Janaka Perera says people are hard-pressed to put enough food on the table

Perhaps it would be pertinent to begin essaying this article with a childhood experience of mine in the mid-1950s. During my school lunch interval, a poor father and his son would come over with an empty metal can without a lid to collect whatever remained after we had eaten our home cooked meals. They would consume the food that we had discarded while we watched.

Sri Lanka wasn’t facing an economic crisis at that time. Our foreign reserves were strong but there weren’t many state welfare programmes such as the Janasaviya Poverty Alleviation and Samurdhi programmes.

We are now facing the worst economic crisis we’ve ever experienced since independence in 1948. So will we be seeing more people like that father and son duo rummaging in garbage bins for food?

The prices of essential consumer items had reached a record high in September this year with a food inflation rate of nearly 95 percent that further limited people’s purchasing power. An uncertain future lies ahead for millions of Sri Lankans.

With each passing day, the prices of food, fuel and fertiliser continue to rise globally, making it vital for humanitarian agencies to step in and respond to the crisis.

Most Sri Lankans are aware that there’s been a rapid deterioration of nutritional status in this country over the past couple of years. And poor parents have been struggling to keep at bay the wolf at the door.

When inflation soars, people have to reduce food consumption – and health issues resulting from poor nutrition are inevitable. Sri Lanka is reportedly among the top five countries with the highest food inflation rates in the world.

According to the World Food Programme (WFP), over 30 percent of the island’s population (some 6.3 million people) are food insecure and require humanitarian assistance.

A joint FAO/WFP Crop and Food Security Assessment Mission (CFSAM) report in September noted that two consecutive seasons of poor harvests have led to a drop of nearly 50 percent in production coupled with reduced imports of food grain due to foreign exchange constraints.

Without global aid, the food security situation here is expected to deteriorate further due to poor harvests of staples such as paddy for rice.

According to the WFP, 70 percent of Sri Lankan children were stunted even before the COVID-19 pandemic. With the current crisis, the nutritional situation of children is expected to deteriorate in the days ahead.

Sri Lanka still bears the triple burden of health conditions related to being underweight or overweight and the presence of micronutrient deficiencies.

The CFSAM report also notes that many Sri Lankan households have had their incomes slashed by half. To cope with skyrocketing food prices, nearly a quarter of the population is skipping at least one meal a day and forgoing food with essential nutrients.

In particular, those with children are digging into their savings or borrowing money to buy food. It is already well known that there are families, which are down to consuming one or two meals a day, who are compelled to cut down on essential proteins.

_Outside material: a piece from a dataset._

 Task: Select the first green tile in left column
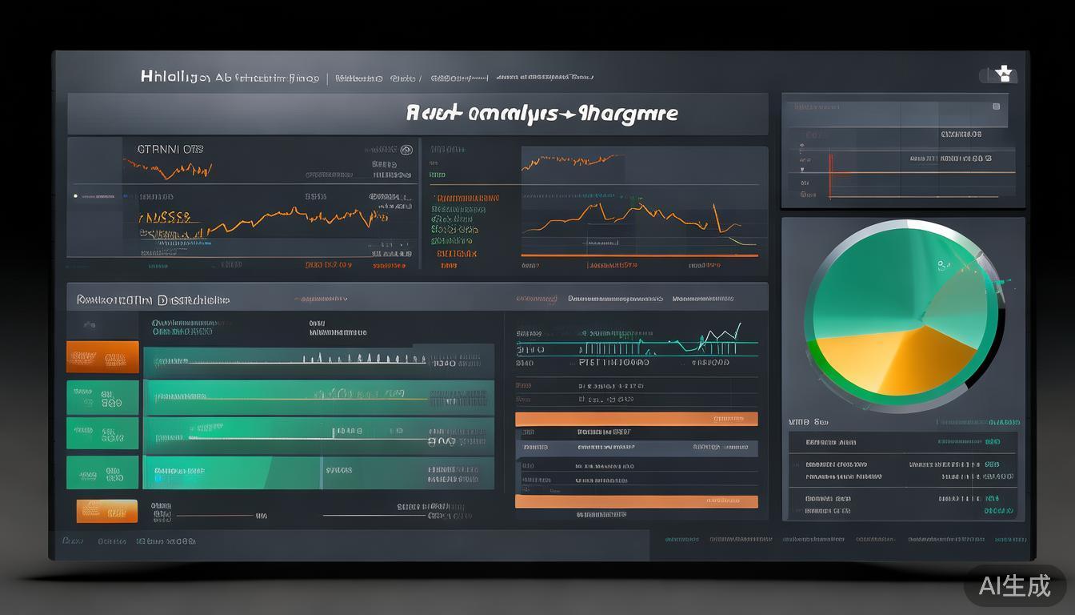(x=102, y=397)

There’s also food waste or loss (discarding of edible consumables) at retail and consumer levels. Large quantities of food waste eventually lead to reduced nutrition availability and an increasingly vulnerable dietary system especially in times of crisis. This represents a missed opportunity to safeguard food security and mitigate any environmental impact in the process.

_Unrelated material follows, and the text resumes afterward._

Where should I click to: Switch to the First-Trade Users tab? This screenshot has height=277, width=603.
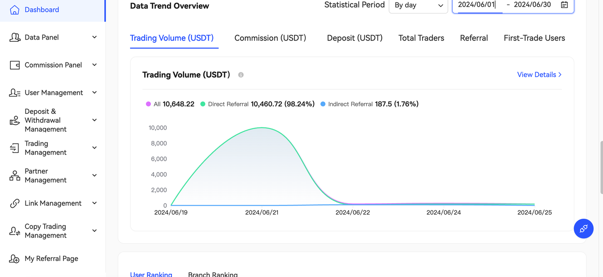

While many physicians have expressed serious concerns about an increase in the prevalence of malnutrition among children and called for remedial action, some medical practitioners are allowing personal political views to colour their professional opinions on issues of national importance.

Claiming that the issue of malnutrition has been blown out of proportion, they have even criticised internationally accepted benchmarks on children’s weight, height and so on when determining the levels of under nutrition and malnutrition in Sri Lanka.

Whether the controversial news item that reported a schoolgirl was supposedly eating only a coconut kernel for lunch is true or not, it’s obvious that many poor children are going hungry to school without even a cup of plain tea and a banana for breakfast – because of the high price of food.

To address Sri Lanka’s food crisis, humanitarian organisations are taking the lead. The World Food Programme initiat­ed an emergency relief fund of US$ 60 million for food and nutrition to help three million vulnerable persons such as women and children.

Today, hunger has manifested itself even in some developed countries such as the UK.

When rich nations face a food crisis and their children starve, they will be compelled to curtail funds for international aid. Therefore, Sri Lanka needs to stop relying on other countries for provision and do its utmost to increase food production while reducing related waste and unnecessary expenditure.